Жила в лесу птичка. Звали ее Малиновка. Была у нее песенка. Правда, простенькая, но — своя. Споет она ее — вроде ничего, а послушает, как другие поют, и скажет:
— У других лучше песни.
И решила она отказаться от своей песенки, чужие петь. Послушала, как Дрозд поет, и спела его. песенку. Да только в двух местах переврала нечаянно. Получилось смешно, и над Дроздом все стали смеяться:
— Как тебя Малиновка просмеяла.
Видит Малиновка: хвалят ее все, говорят о ней, — и ну перевирать чужие песенки. Летает по лесу, поет, а птицы смеются.
— Как у нее это ловко получается.
И Малиновка довольна: знай себе пересмешничает. У одной песенки убавит, к другой прибавит, перемешает две песенки вместе, забавно получается.
Год так. Два. И сказал ей однажды Соловей:
— Ты все наши да наши песни поешь, а мы уже давно не слышали твоей песенки. Спой нам ее.
И Малиновка запела.
— Погоди-ка, — кричат птицы, — это песенка Дрозда. Ты нам свою спой. Мы твою давно не слышали.
И Малиновка запела.
— Стой, — кричат птицы, — эту же песенку Щегол сочинил, а ты нам свою спой.
И Малиновка запела.
— Ну зачем ты нам песню Чижа поешь? — кричат птицы. — Мы твою хотим послушать: Твою мы давно песенку не слышали.

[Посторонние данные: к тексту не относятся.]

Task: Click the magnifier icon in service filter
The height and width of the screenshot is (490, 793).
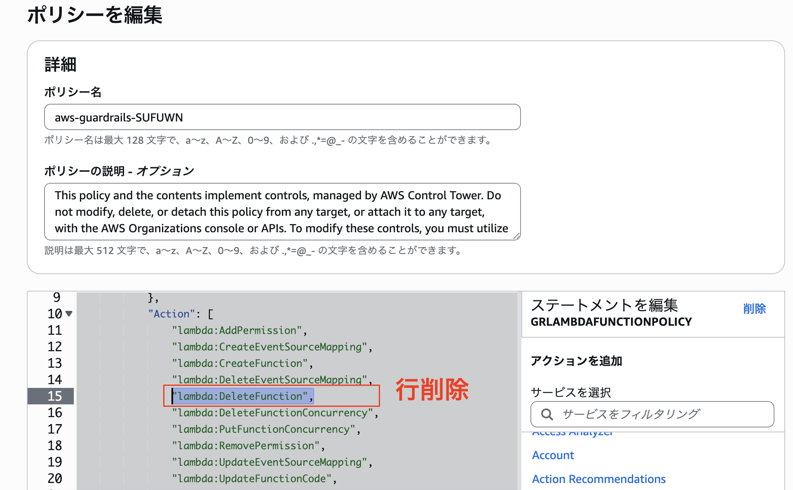Action: point(547,414)
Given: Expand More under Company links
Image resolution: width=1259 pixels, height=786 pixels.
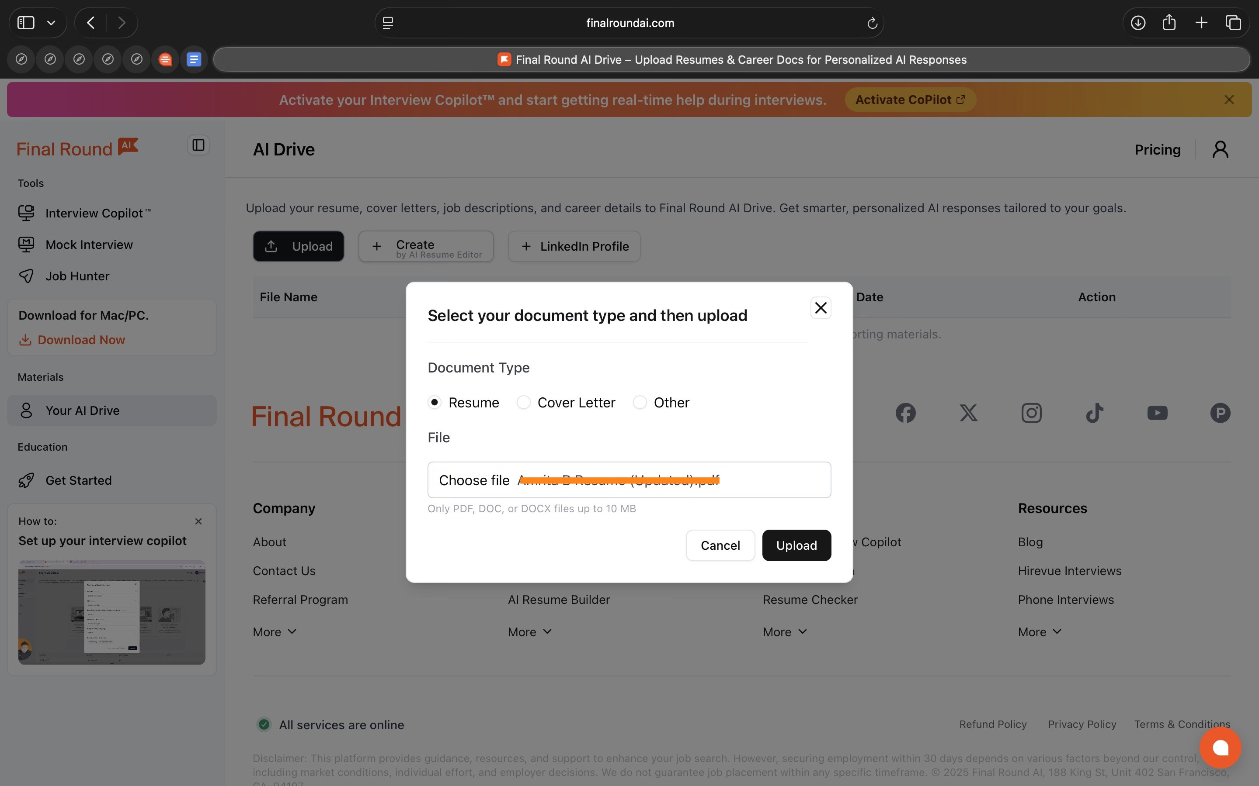Looking at the screenshot, I should pyautogui.click(x=274, y=632).
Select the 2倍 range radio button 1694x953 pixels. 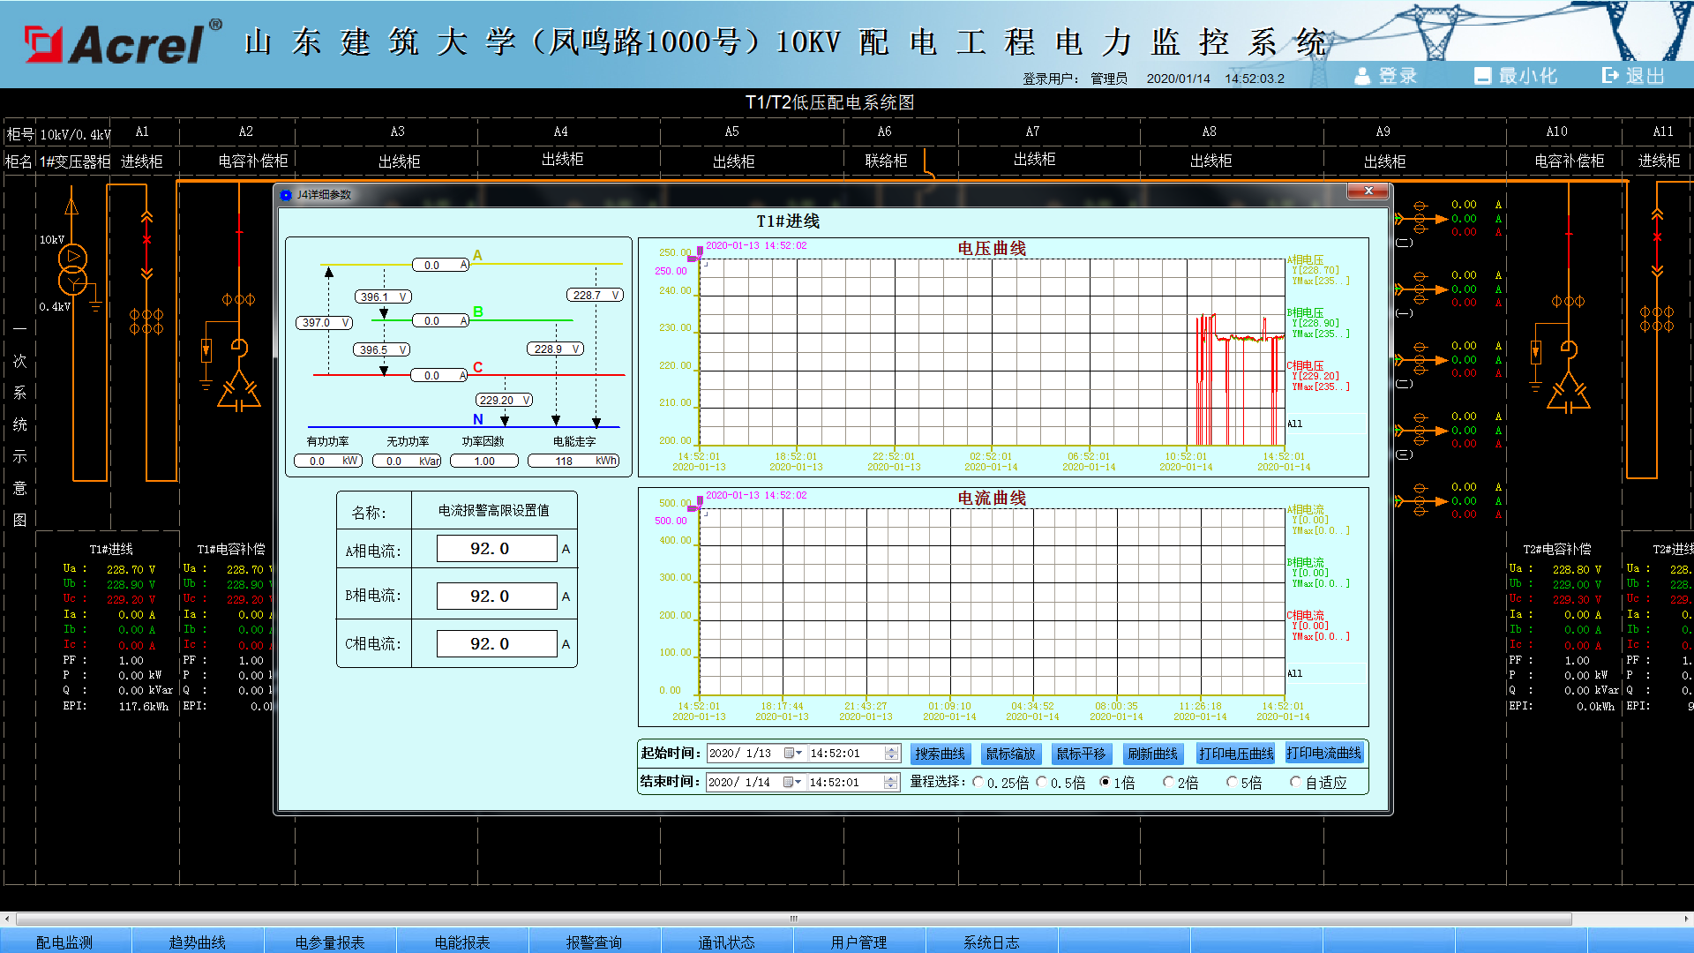pos(1168,782)
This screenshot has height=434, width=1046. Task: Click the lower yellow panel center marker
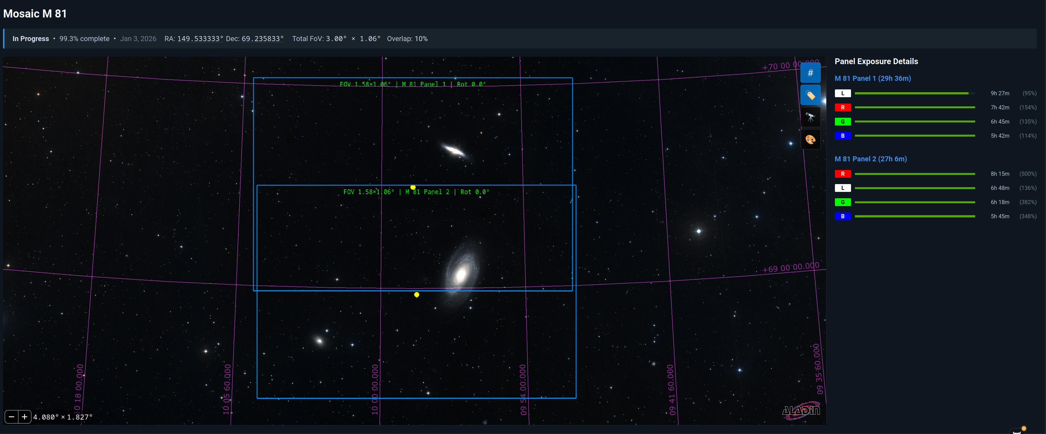[x=417, y=295]
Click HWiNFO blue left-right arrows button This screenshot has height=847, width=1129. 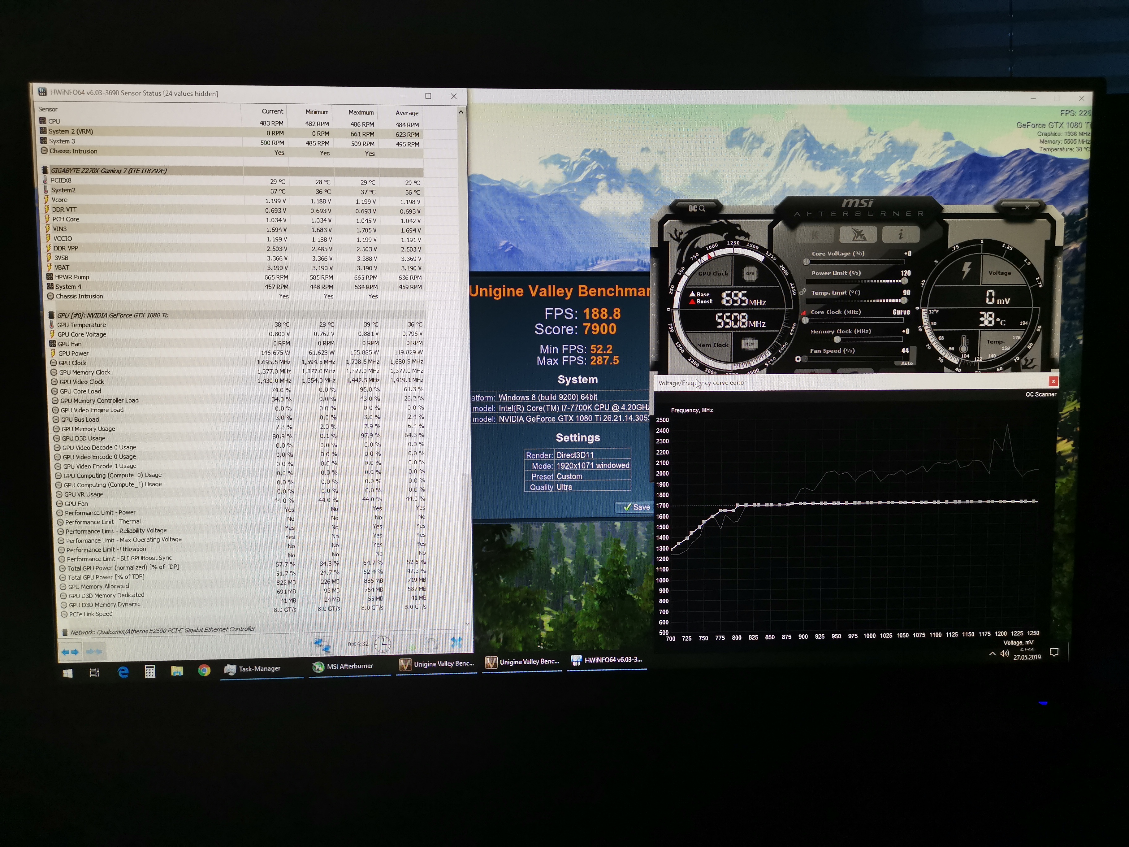(70, 652)
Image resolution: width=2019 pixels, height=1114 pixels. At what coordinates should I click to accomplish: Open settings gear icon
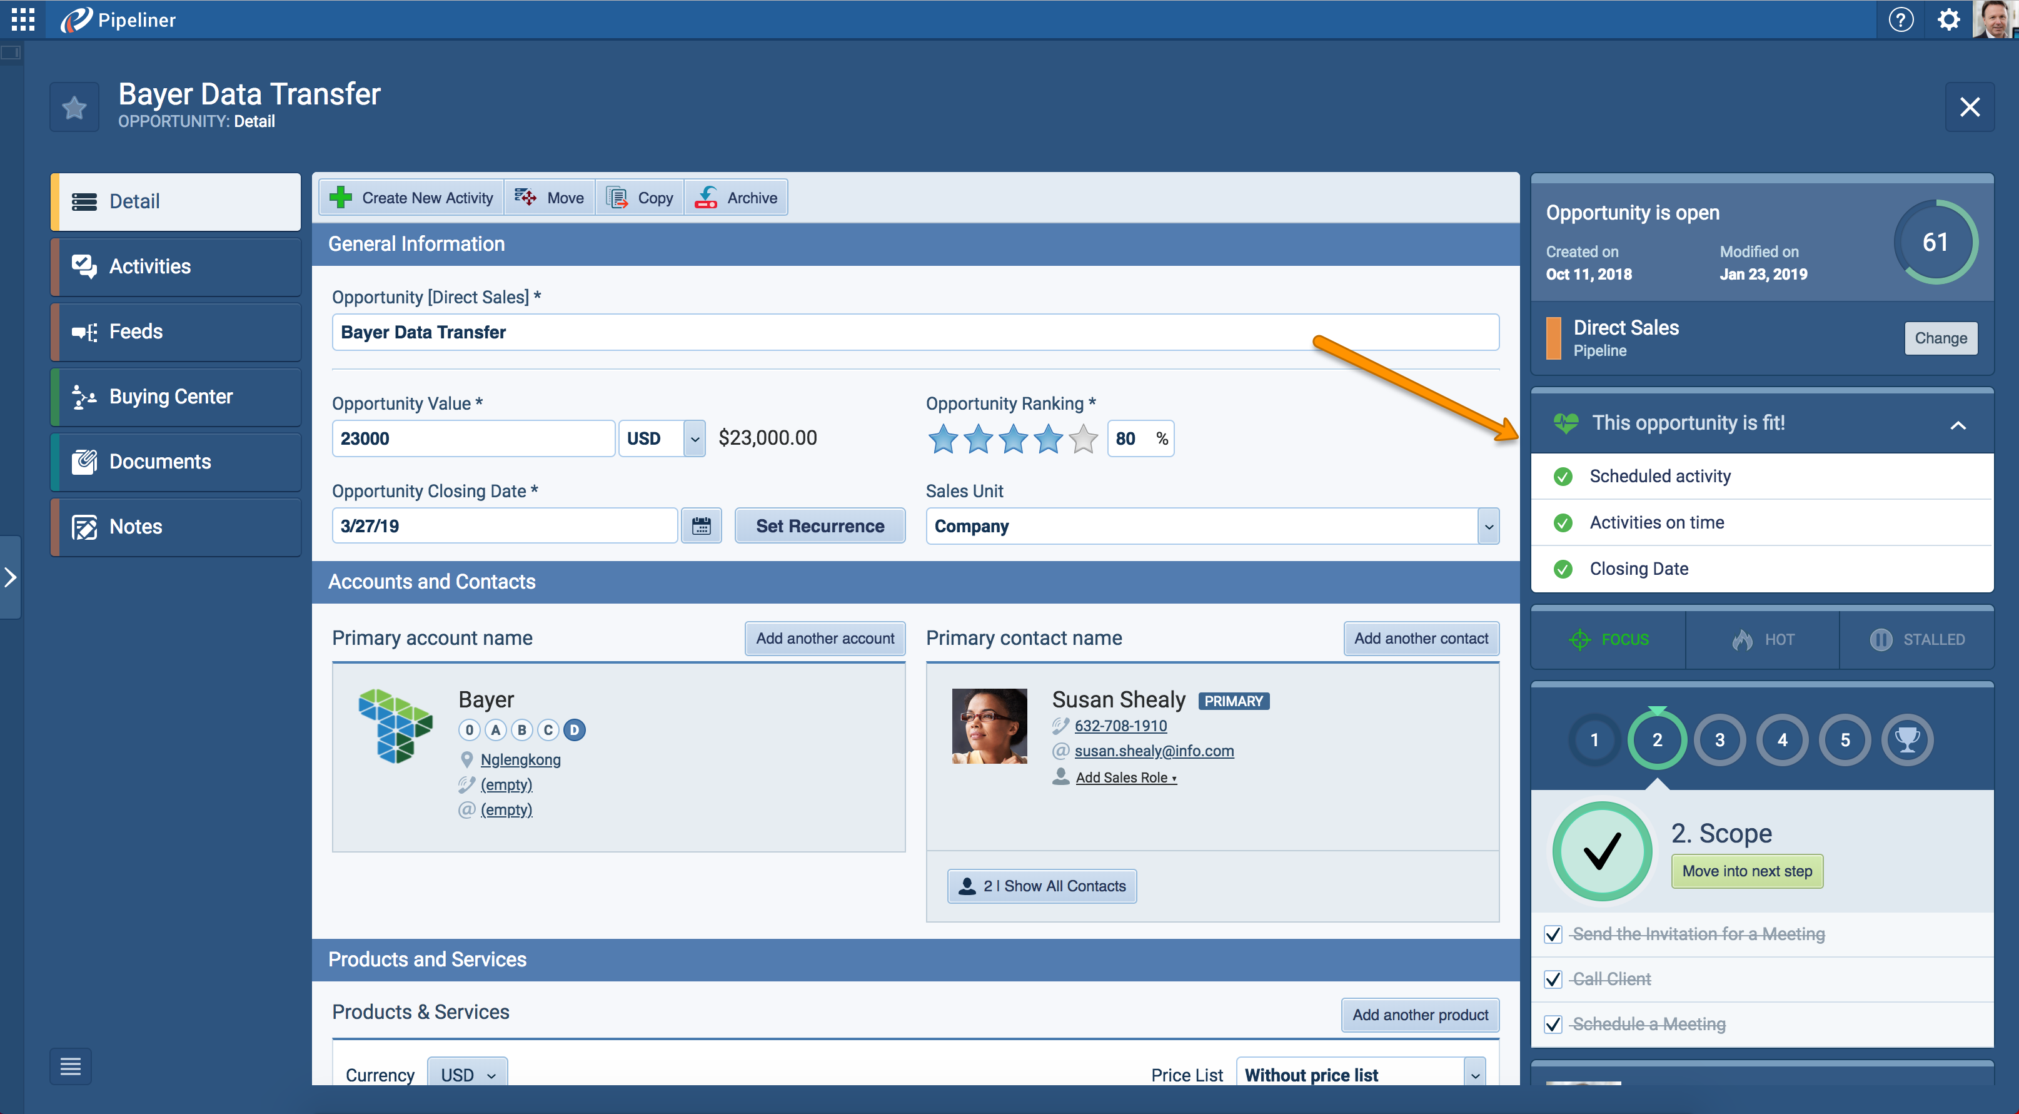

Но как ни пыталась Малиновка, так свою песенку и не смогла спеть: забыла. Запоет — вроде свое, а прислушаешься — чужое.
И сказали тогда птицы:
— Э, да ты, оказывается, только пересмешничать умеешь, чужое на иной лад переиначивать, своего-то у тебя нет ничего.
И все в лесу стали звать с той поры Малиновку Пересмешницей. Так Малиновка потеряла свою песенку, а с ней и доброе имя.
Жил у бабушки Агафьи пес Виляй. Давно жил, а до сих пор его в селе помнят. Правда, Виляем его только дразнили, имя у него было другое, а какое—забыли все. Виляем его прозвали, когда он еще кутенком был. Стоило, бывало, кому-нибудь остановиться возле него, как уж он хвостиком начинал повиливать.
— Трусишь? — спрашивали его братья.
— Нет, — отвечал он.
— А чего ж хвостом виляешь?
— Да это, чтобы видели все, что я — живой.
Так было, пока он кутенком был, но и когда подрос, таким же остался. Стоило, бывало, кому-нибудь глянуть на него построже, и уж он начинал изгибаться, поскуливать, хвостом вилять.
— Трусишь? — спрашивали его соседские собаки.
— Нет, — отвечал он.
— А чего же перед каждым прохожим гнешься и хвостом виляешь?
— Да это, чтобы видели они, что молодой я, и у меня все в движении.
И когда старичком стай, все таким же остался. Бывало, кого ни увидит, тому и кланяется, перед тем и виляет хвостом.